:: WHAT TO PRODUCE ::
Set down each record below precisely, skipping the pictures.

Stored data:

◆ ◆ ◆ ◆ ◆

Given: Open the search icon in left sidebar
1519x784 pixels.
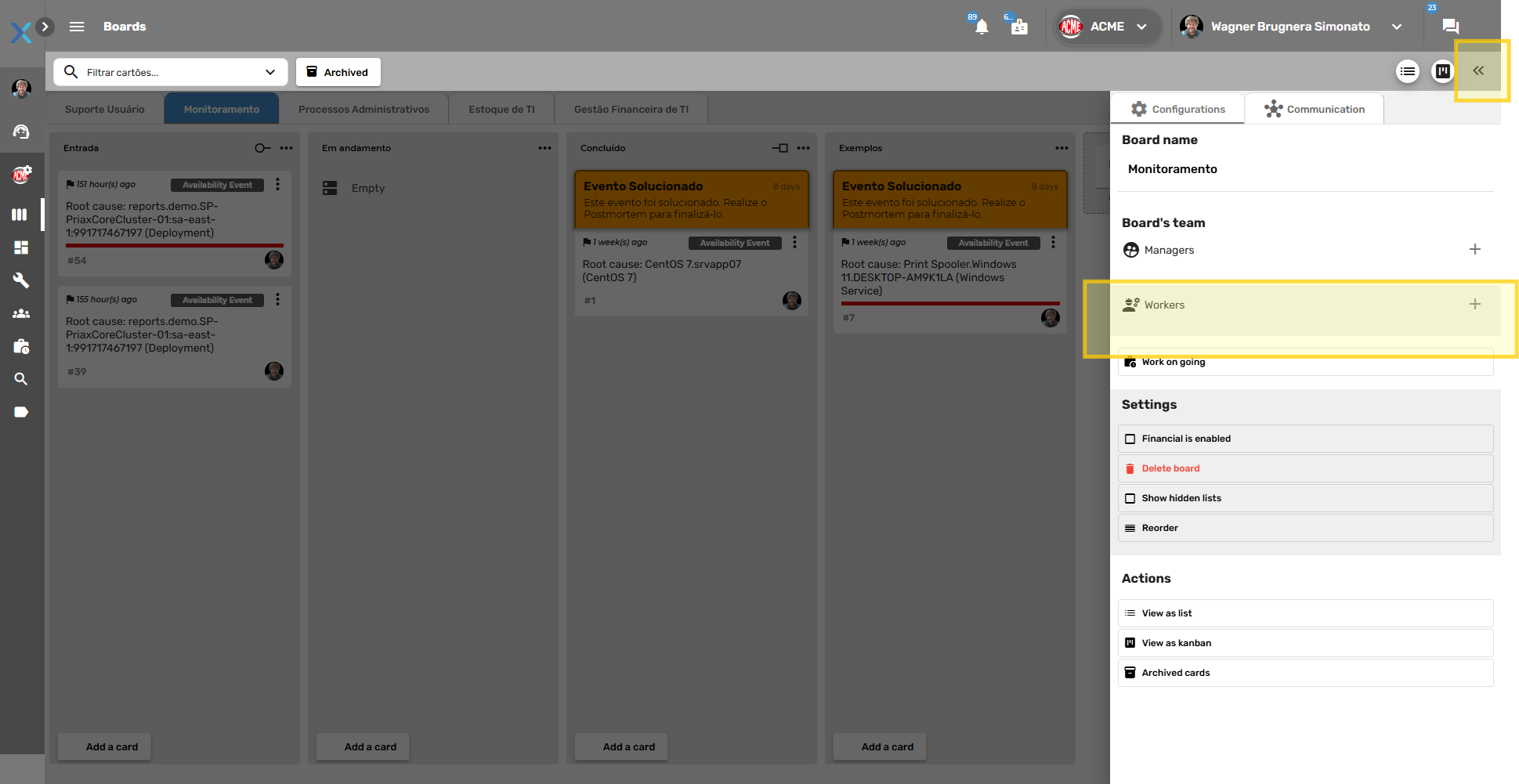Looking at the screenshot, I should point(21,379).
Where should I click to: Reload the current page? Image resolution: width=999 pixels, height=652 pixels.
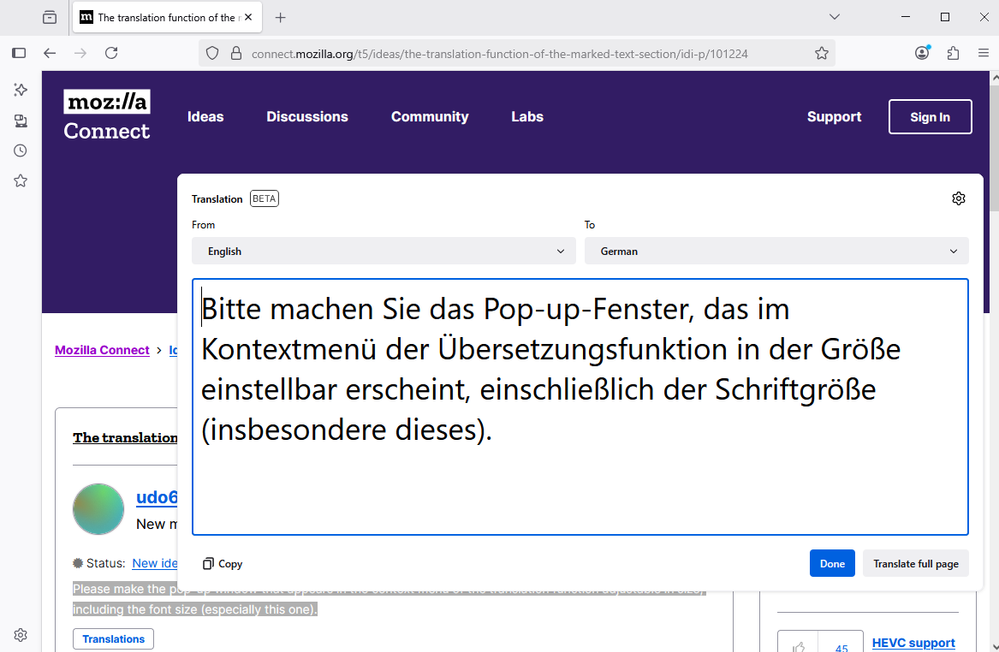pos(111,53)
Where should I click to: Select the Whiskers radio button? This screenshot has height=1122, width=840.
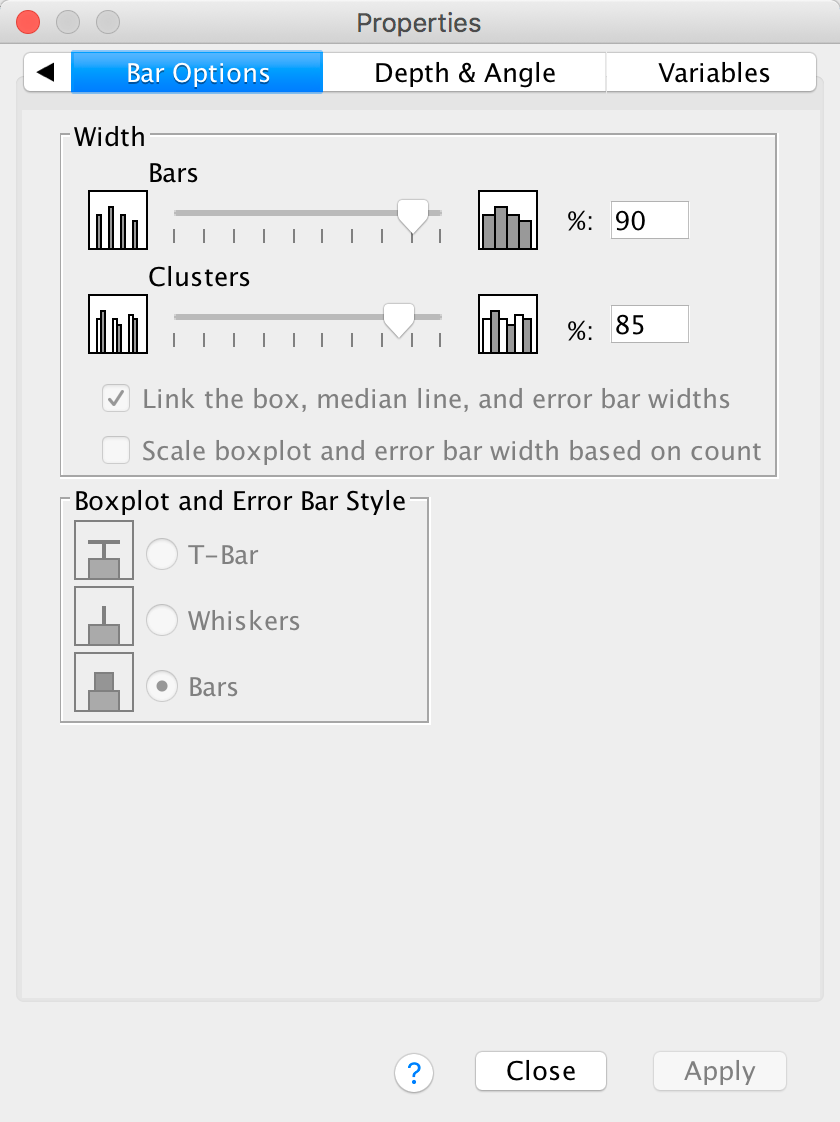pos(162,621)
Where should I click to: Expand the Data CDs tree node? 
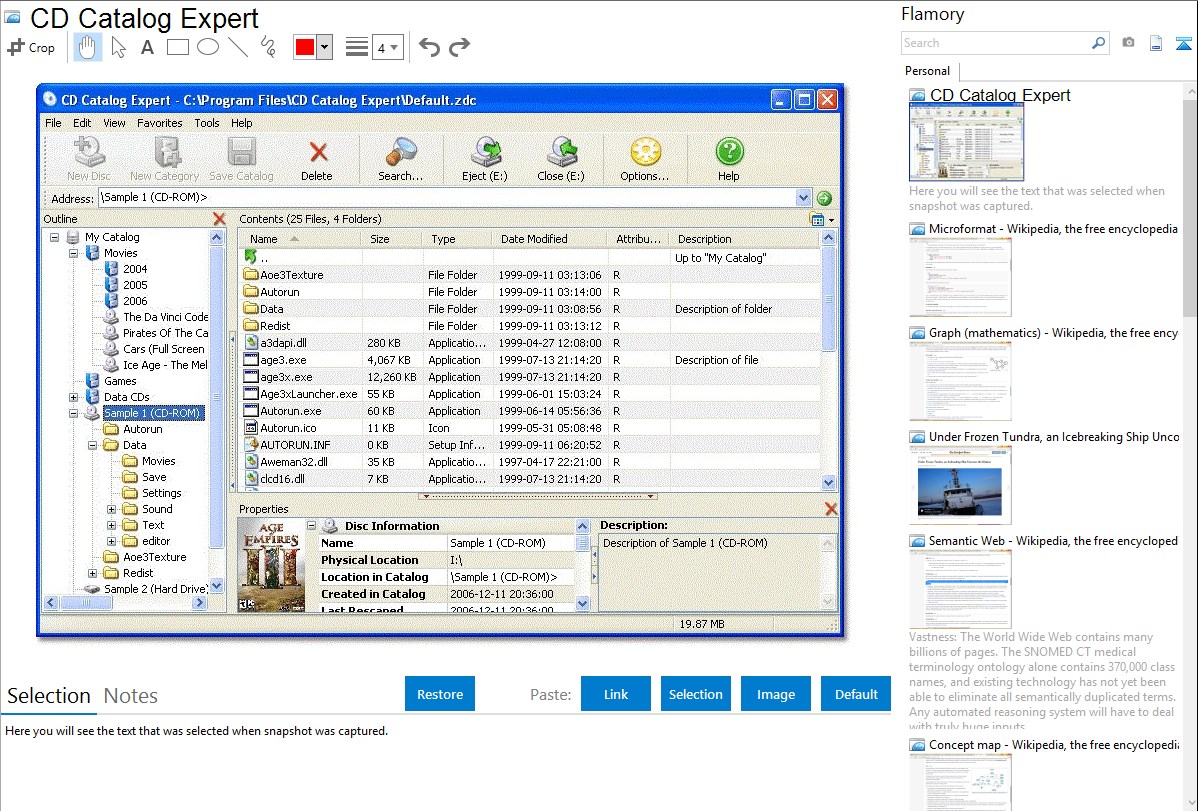[73, 397]
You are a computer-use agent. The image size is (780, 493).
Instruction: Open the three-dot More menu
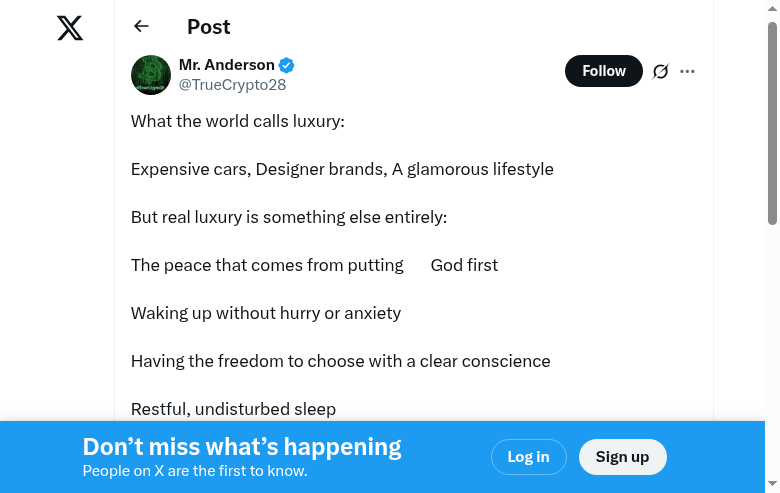[x=687, y=71]
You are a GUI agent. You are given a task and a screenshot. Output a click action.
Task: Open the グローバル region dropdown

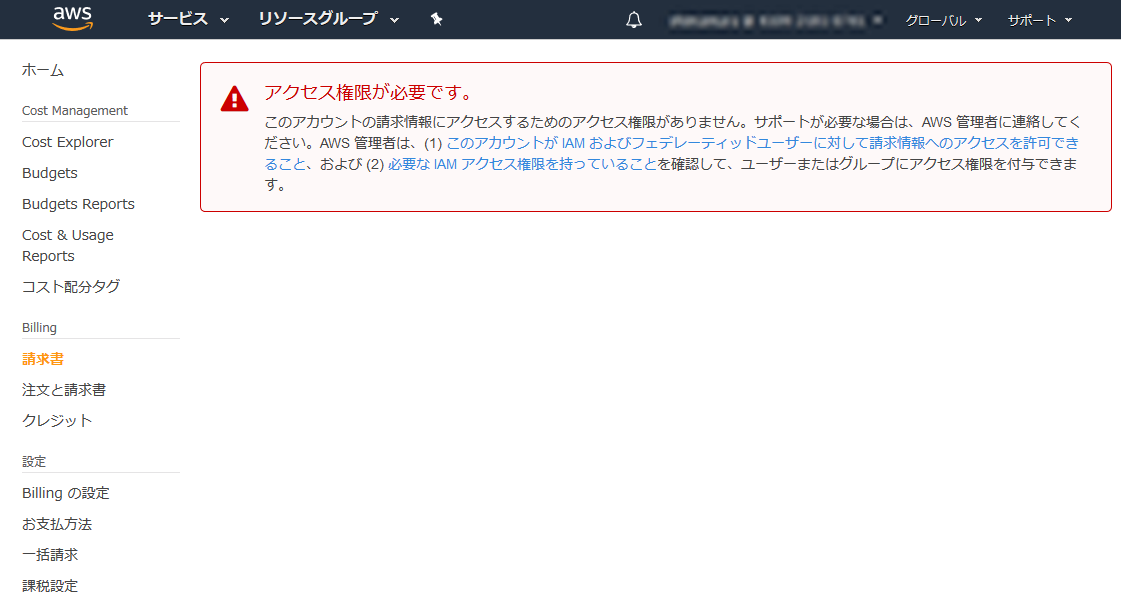coord(941,18)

◆ ◆ ◆ ◆ ◆

:: SOLUTION FOR THIS TASK ::
Given: Open the search icon in left sidebar
1519x784 pixels.
Looking at the screenshot, I should point(21,379).
Where should I click to: Reload the current page? Image resolution: width=999 pixels, height=652 pixels.
pos(111,53)
Where should I click to: Select the Whiskers radio button? This screenshot has height=1122, width=840.
pos(162,621)
Where should I click to: Expand the Data CDs tree node? 
[73, 397]
You are a computer-use agent. The image size is (780, 493).
Instruction: Open the three-dot More menu
[x=687, y=71]
You are a GUI agent. You are given a task and a screenshot. Output a click action.
Task: Open the グローバル region dropdown

coord(941,18)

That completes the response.